4Ce que, au travers de cet ouvrage et au-delà plus prosaïquement de nos vies, les résidus mettent à l’épreuve, ce sont bel et bien nos capacités de compréhension : ils confrontent nos systèmes de pensée juridiques, scientifiques, politiques et commerciaux, déjouent les facilités d’interprétation et instaurent un certain rapport à la connaissance qui n’est pas dépourvu de tensions. Le verbe appréhender choisi ici (à la fois au sens d’un comprendre et d’un se préoccuper de) désigne la capacité à mettre la main sur ce qui jusqu’ici a été fuyant, et redouble l’aspect purement intellectuel d’une dimension expériencielle et surtout émotionnelle plus large. La diversité des manières par lesquelles nous nous rapportons à ces résidus – les considérons ou non comme des problèmes et en imaginons les solutions – et leur décalage méritent d’être analysés. De nombreux outils de régulation donnent l’apparence d’un problème bien géré en instaurant précisément une distance entre les populations touchées et les effets biologiques in abstracto, ce qui montre bien que c’est dans l’élaboration même d’un savoir qu’est produite l’inaction. Les données mises au jour à propos des résidus ne sont pas immédiatement une preuve de culpabilité ou une prédiction et encore moins un levier d’action proactif. C’est ce que les industries chimiques ont appris à retourner, en jouant sur ce flottement interprétatif et en l’utilisant à leurs fins.
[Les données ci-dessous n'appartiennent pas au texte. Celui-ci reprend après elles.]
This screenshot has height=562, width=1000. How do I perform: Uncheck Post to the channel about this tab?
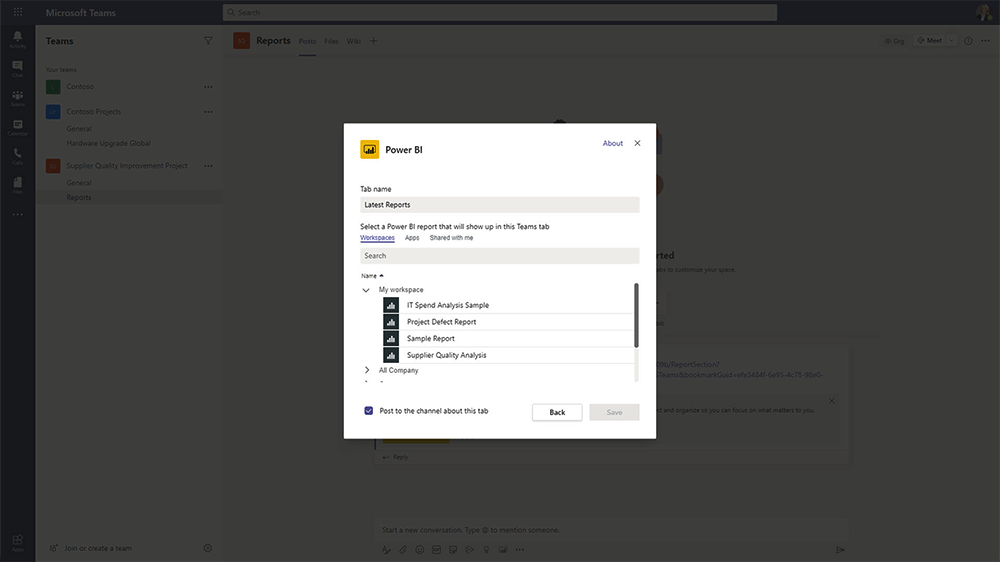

On en arrive à la conclusion que l’invisibilité n’est pas une caractéristique chimique évidente mais l’effet de nombreux processus imbriqués (industries, institutions) qui mènent à l’inaction. De là la position matérialiste soutenue par les auteur·rice·s qui a pour visée de rendre une marge d’action aux populations touchées, à qui il appartient de dénoncer haut et fort les effets dévastateurs des résidus chimiques et l’inaction politique, sans se laisser prendre aux pièges inertiels de l’expertise et en faisant ressortir la nécessité de nouvelles normes épistémiques2. À l’heure où les dangers sanitaires prolifèrent, où s’appauvrissement les milieux multispécifiques et se dégradent les conditions de vie globales, les résidus requièrent précisément d’habiter ce paradoxe, cette tangente, afin de « désarticuler les mises au pied du mur, les choix infernaux, les dilemmes intenables » que ne cessent de produire les institutions et les infrastructures contemporaines (Stengers & Pignarre, 2005).